(Collected data)
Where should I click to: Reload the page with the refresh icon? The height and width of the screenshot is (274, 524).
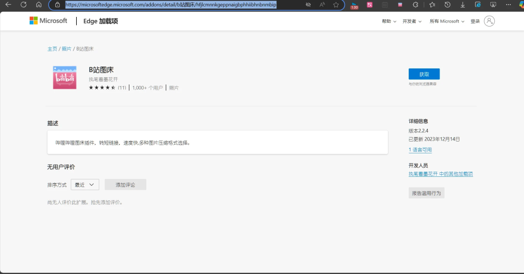(x=24, y=5)
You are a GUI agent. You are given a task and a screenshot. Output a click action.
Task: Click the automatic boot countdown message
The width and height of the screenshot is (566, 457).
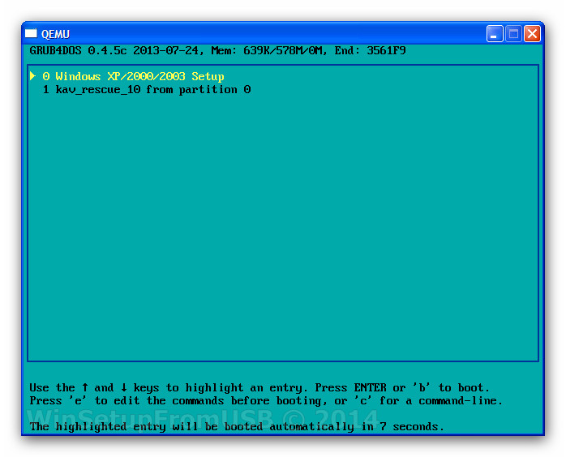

Problem description:
From the line containing "You are a GUI" through the end of the entries, quote each line exactly and nothing else, excluding all pictures.

Answer to this exercise:
You are a GUI agent. You are given a task and a screenshot. Output a click action.
Task: Click the automatic boot countdown message
The width and height of the screenshot is (566, 457).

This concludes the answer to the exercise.